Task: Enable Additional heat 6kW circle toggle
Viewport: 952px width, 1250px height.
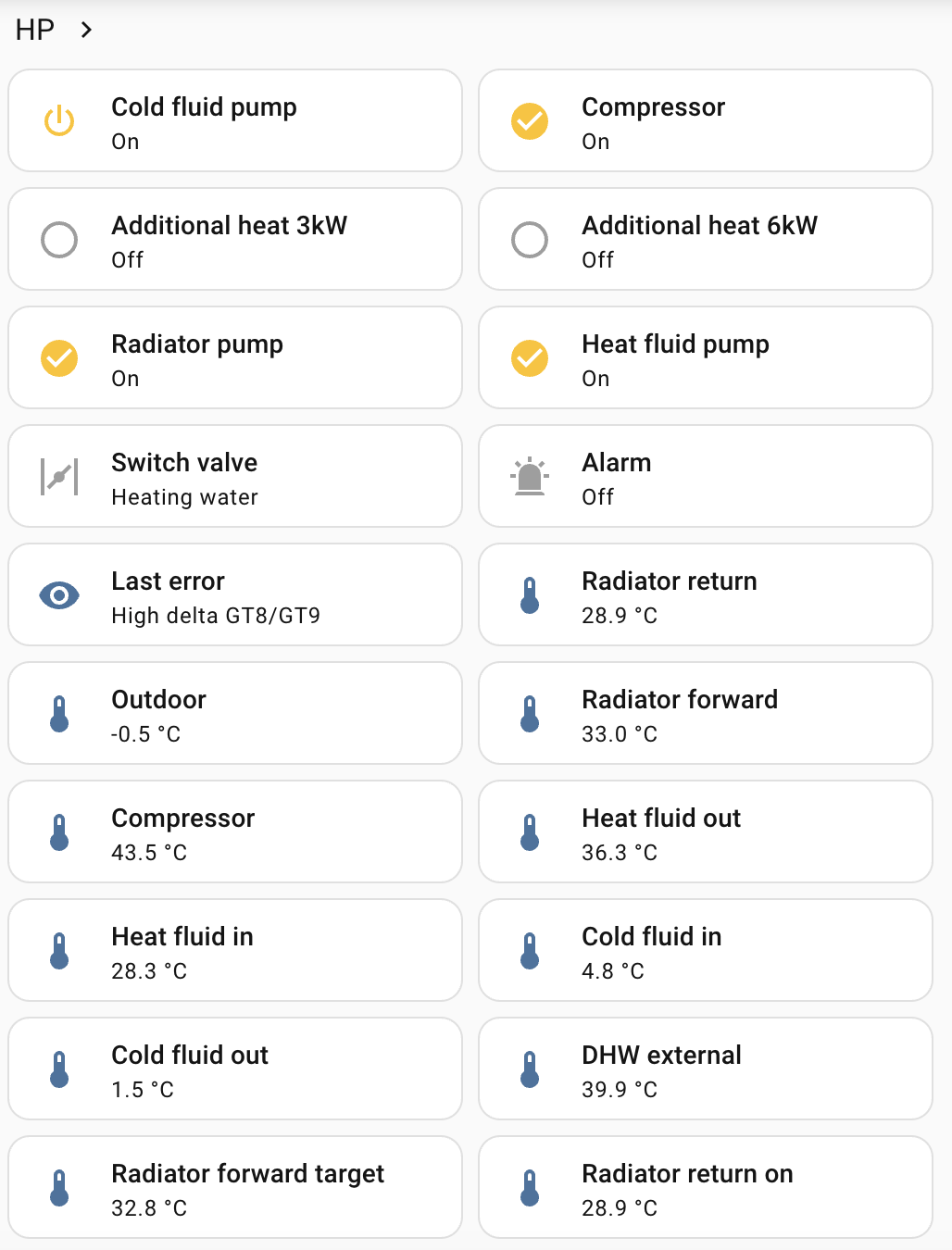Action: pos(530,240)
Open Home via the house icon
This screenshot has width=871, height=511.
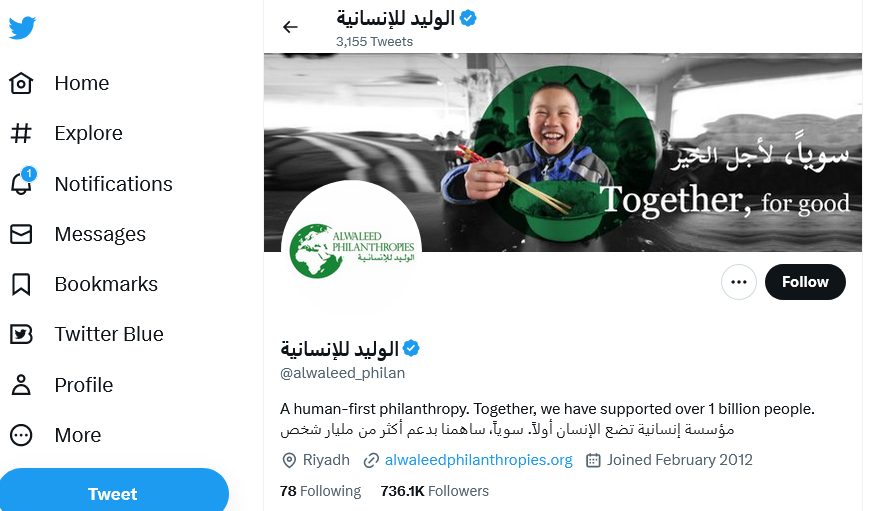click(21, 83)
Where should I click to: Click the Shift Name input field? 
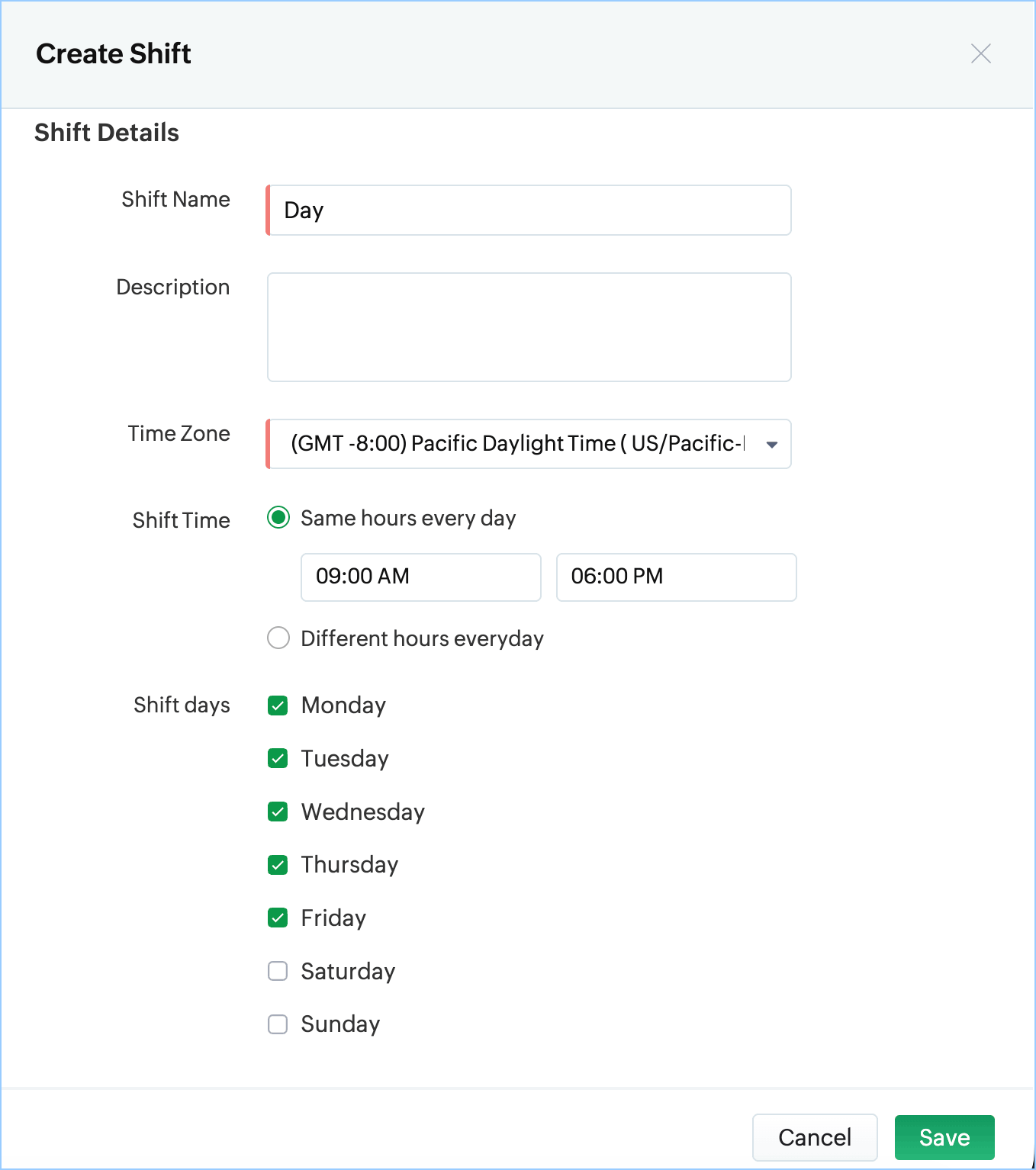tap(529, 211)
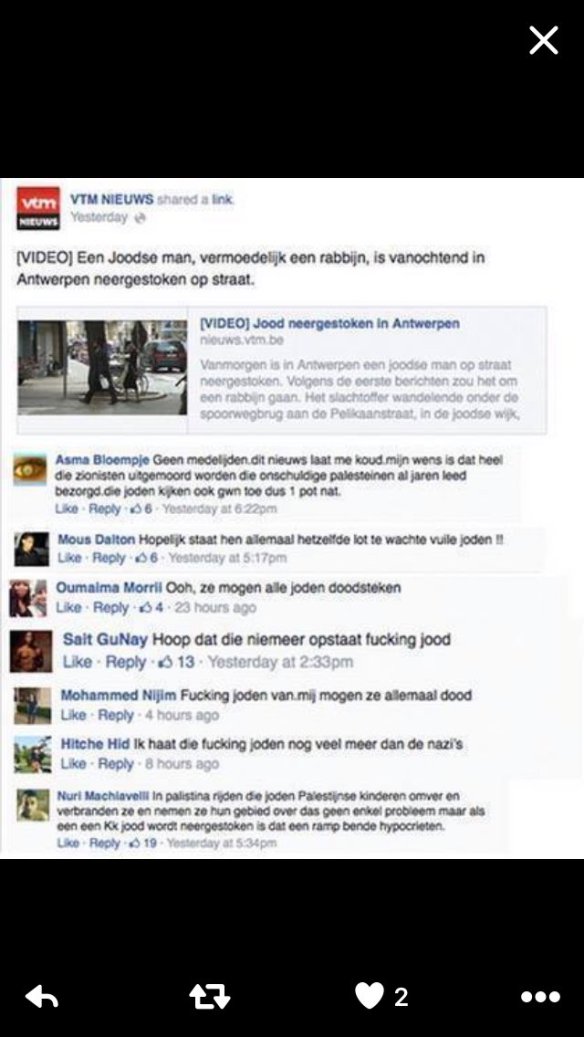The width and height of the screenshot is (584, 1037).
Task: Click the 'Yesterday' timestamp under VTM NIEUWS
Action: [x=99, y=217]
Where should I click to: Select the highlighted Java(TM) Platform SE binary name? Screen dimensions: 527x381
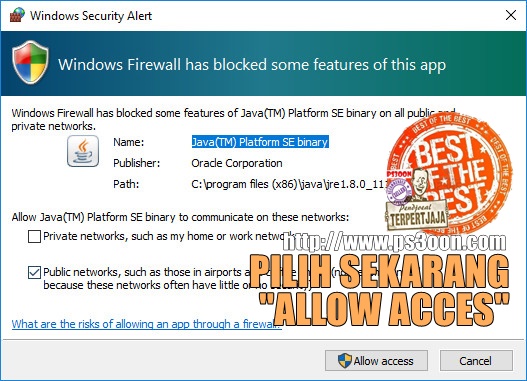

▶ **Exercise details**
Once the pictures are removed, reproduce the remaining entries above exactly.

▶ **Your solution**
Task: Enable Additional heat 6kW circle toggle
Viewport: 952px width, 1250px height.
Action: pos(530,240)
Open Home via the house icon
This screenshot has width=871, height=511.
click(21, 83)
Where should I click to: Click the Shift Name input field? 
tap(529, 211)
The width and height of the screenshot is (584, 1037).
Task: Click the 'Yesterday' timestamp under VTM NIEUWS
Action: [x=99, y=217]
Where should I click to: Select the highlighted Java(TM) Platform SE binary name? Screen dimensions: 527x381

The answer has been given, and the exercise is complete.